Une formation prometteuse
Bien conseillé, il s'inscrit au CFA de Méjannes-lès-Alès pour préparer un CAP en deux ans. Ses compétences sont rapidement remarquées par l'établissement, qui le détecte comme un élève très prometteur. On lui propose alors de participer au concours du Meilleur apprenti de France, une opportunité qu'il saisit avec enthousiasme.
Un chef-d'œuvre exigeant
Le concours exige la réalisation d'une bow-window, accompagnée d'un dossier technique de trente-deux pages détaillant chaque étape de la construction. Adrian Payan a consacré 200 heures de travail à son œuvre, cherchant la perfection dans les moindres détails. Trois juges, dont le président du Meilleur ouvrier de France, ont évalué sa réalisation sur place.
Une double médaille d'or
Le 19 mai dernier, au CFA de Méjannes-lès-Alès, Adrian Payan a été récompensé pour son travail. Il a reçu la médaille d'or départementale du Meilleur apprenti du Gard, ainsi que la médaille d'or régionale du Meilleur apprenti de la région Occitanie. Une fierté pour ce jeune Ardéchois qui travaille dans le Gard.
Direction la finale nationale
Le 27 juin prochain, Adrian Payan et son patron, Pascal Grégory, se rendront à Arras, dans le Nord, pour la finale nationale.
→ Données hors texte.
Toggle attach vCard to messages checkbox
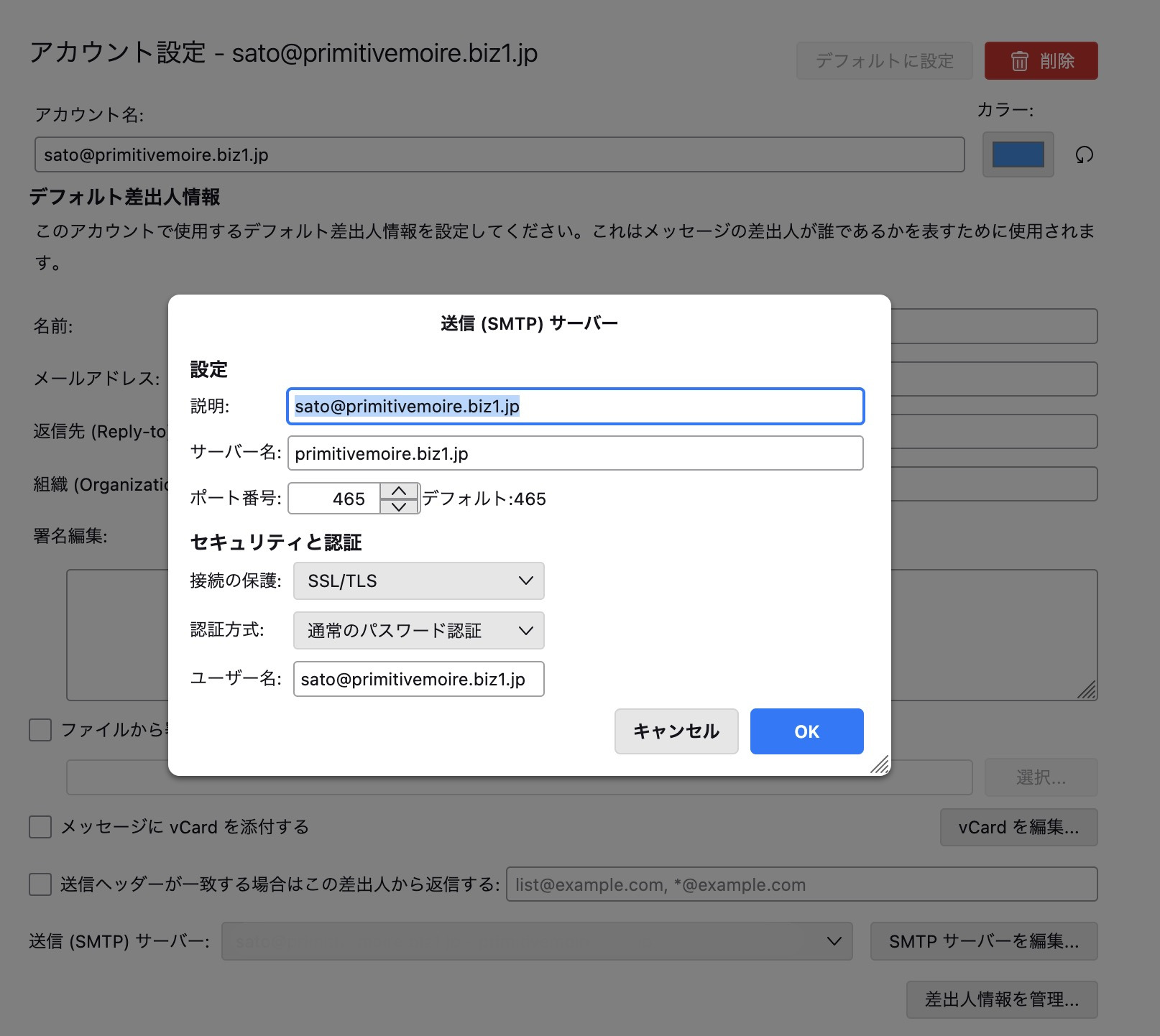The image size is (1160, 1036). coord(40,827)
Ils transporteront avec précaution l'œuvre, lourde et fragile, afin qu'elle reste stable. Là-bas, Adrian retrouvera les médaillés de toutes les régions de France, sous les projecteurs des médias. Il représentera le Gard et l'Occitanie, avec l'espoir de décrocher la médaille de France du Meilleur apprenti.
Le jeune homme pense avec gratitude au CFA qui a cru en lui, à Dominique Rodot, charpentier, à Guillaume Ranc, tailleur de pierre, et surtout à son patron, qui l'a soutenu et motivé tout au long de ce parcours exigeant.